### Given text
begin

I feel that the analysis of event in the world needs to be distilled to the mentality that is shared in one mind – albeit in different degrees and in different forms.

Only by identifying the mentality that we share within ourselves – can we ‘repent of’ or unsubscribe from it. Moral self righteousness over against the perceived (magnified or projected) ‘wrongs of the other’ or in a word ‘blame’.

The shift in perspective that comes automatically from disengaging blame leads not so much to a better analysis as to a clearer discernment. They are quite different, because an analysis breaks a thing into parts and decides, compares and weights according to a set of values or conditionings of one’s own self interest, but discernment opens an honesty that integrates and unifies to a Universal self-interest.

The goal, purpose, function or intent of our lives may not be ours to change (at the level of our sense of ourselves in the world) but it is a freedom as to how we get there.

When we lock into our own method as the only method, we make all else invalid to our sight. This is self-righteousness or ‘judgement’.

Awakening an addict to his or her addiction is not easy unless they have come to the end of their capacity to deny it. But such an education can be in all our communications.

Those who awaken to their insanity are defacto no longer completely insane. Sharing a willingness for regaining trust through a greater honesty invites renewal.

The basis upon which to live from is not covered by the past or denied by its extension into the future – but is a living presence of connectedness, relation or embrace – that CANNOT be substituted for with conceptual identifications and mutual definitions.

This comment may seem irrelevant to the particulars of the situation in Egypt – yet is relevant to every instance where a perceived conflict of interests leads to a breakdown of communication, and war of one kind or another.

end

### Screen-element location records
begin

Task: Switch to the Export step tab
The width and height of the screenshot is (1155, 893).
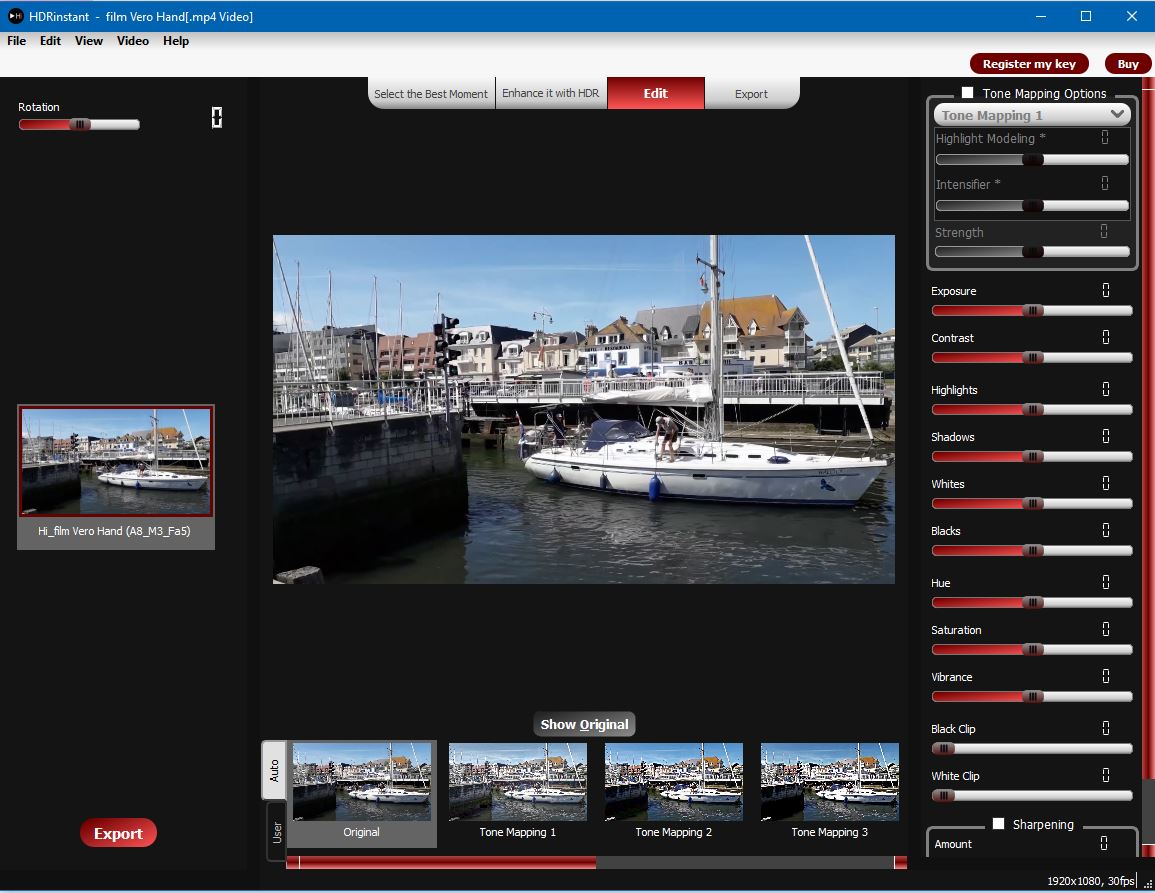Action: pyautogui.click(x=751, y=94)
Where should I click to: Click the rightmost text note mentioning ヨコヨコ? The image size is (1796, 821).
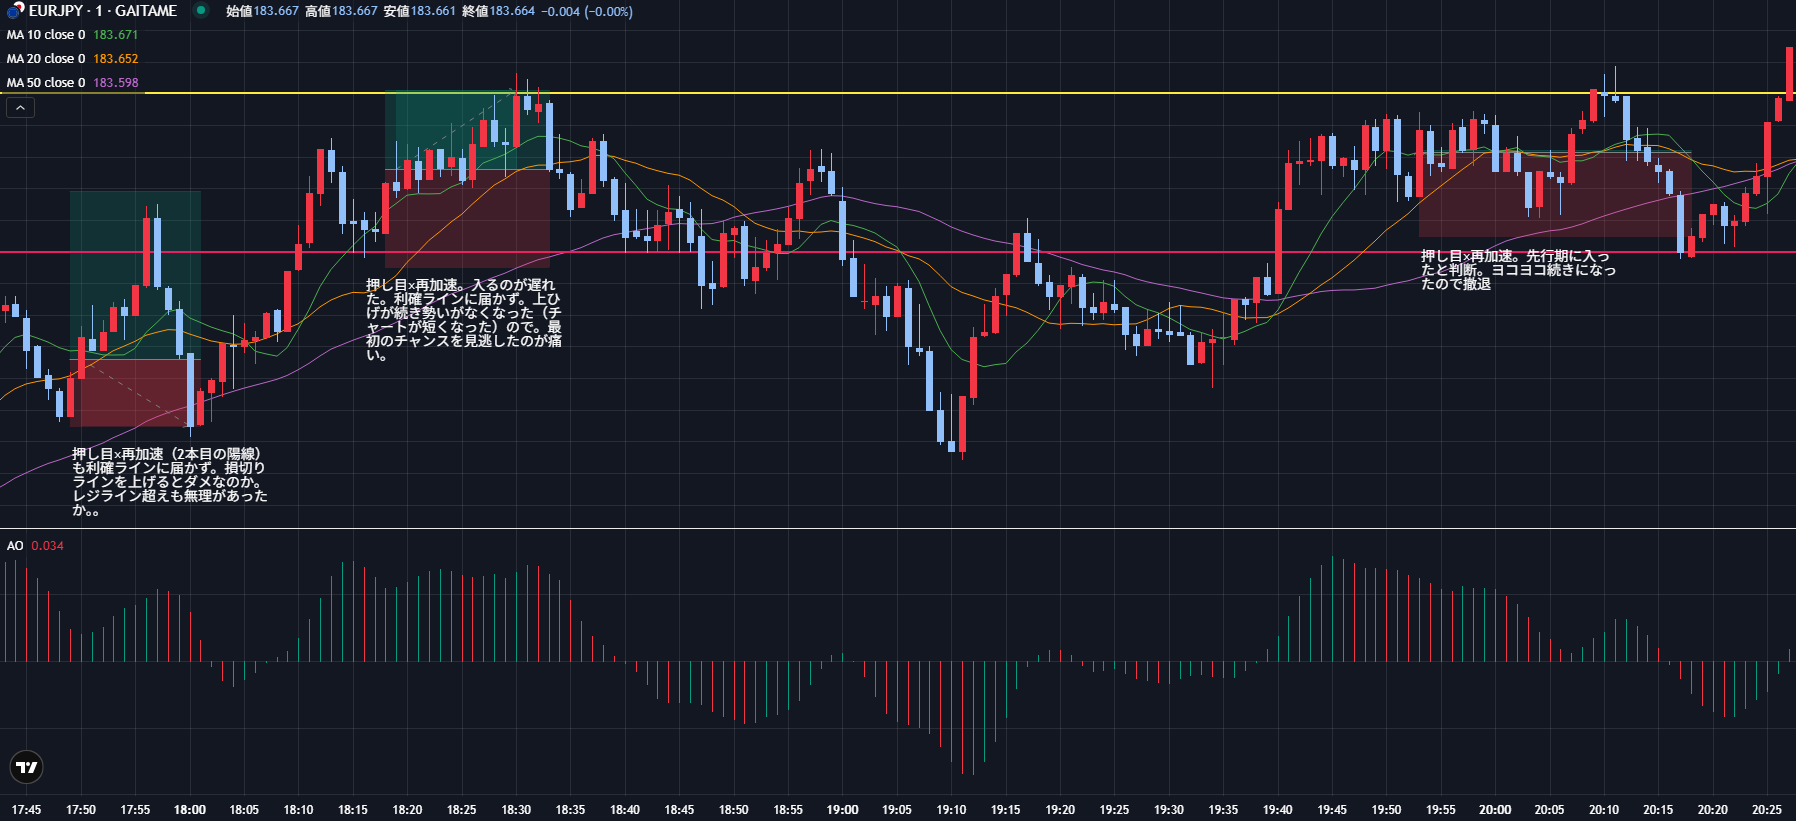click(1517, 270)
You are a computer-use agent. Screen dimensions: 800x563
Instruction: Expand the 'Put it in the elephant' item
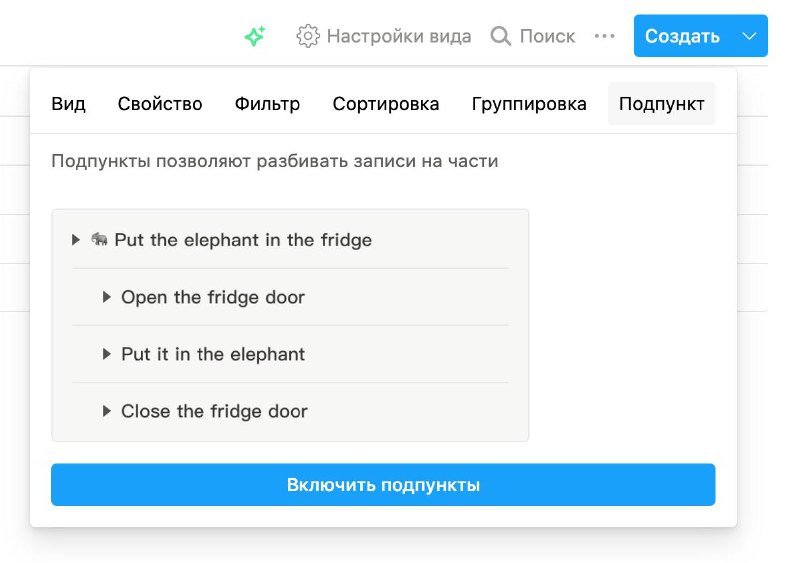pos(106,354)
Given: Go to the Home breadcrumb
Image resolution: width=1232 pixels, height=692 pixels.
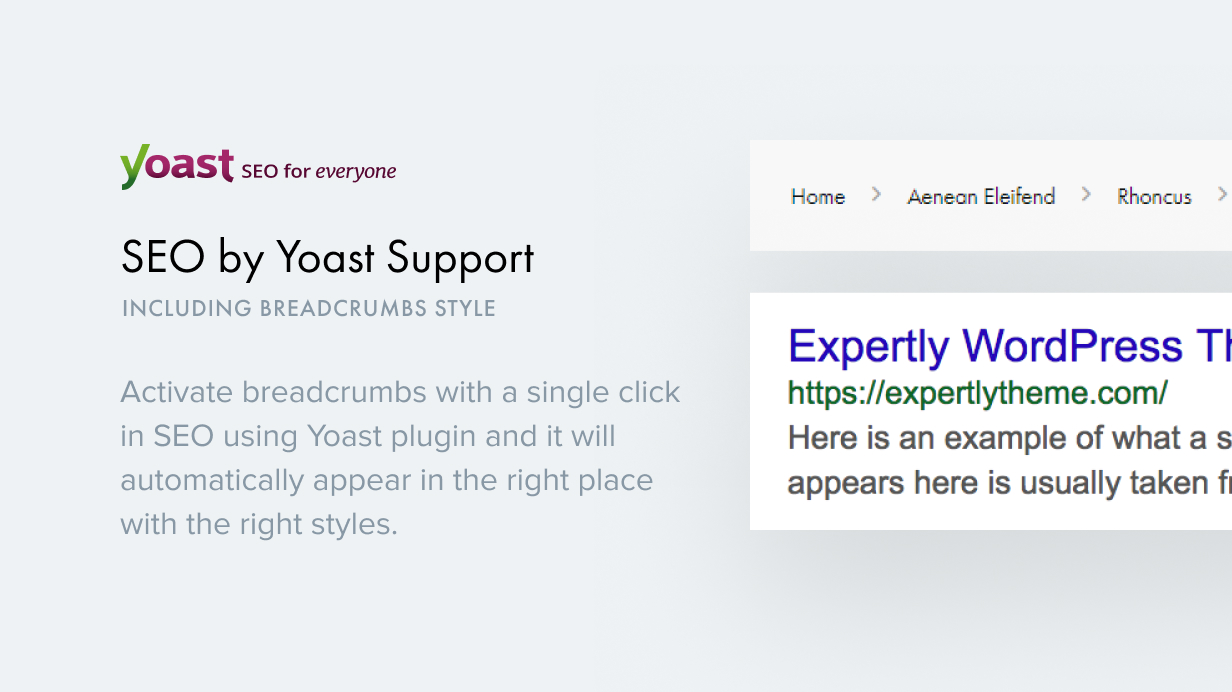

end

### Problems to solve
1. Print the part of the reflection on blame that begins at the words "Those who awaken" and stops after the words "and mutual definitions.".
2. Decide whether each statement agrees with the reflection on blame: (a) analysis and discernment are essentially the same thing; (b) treating our own method as the only method is self-righteousness; (c) those who awaken to their insanity remain completely insane. Answer each with yes or no and quote the words that decide it.
These entries were gathered from a separate source.

### Task-by-task outputs
1.
Those who awaken to their insanity are defacto no longer completely insane. Sharing a willingness for regaining trust through a greater honesty invites renewal.

The basis upon which to live from is not covered by the past or denied by its extension into the future – but is a living presence of connectedness, relation or embrace – that CANNOT be substituted for with conceptual identifications and mutual definitions.

2.
(a) No: "They are quite different"
(b) Yes: "When we lock into our own method as the only method, we make all else invalid to our sight. This is self-righteousness or ‘judgement’."
(c) No: "Those who awaken to their insanity are defacto no longer completely insane."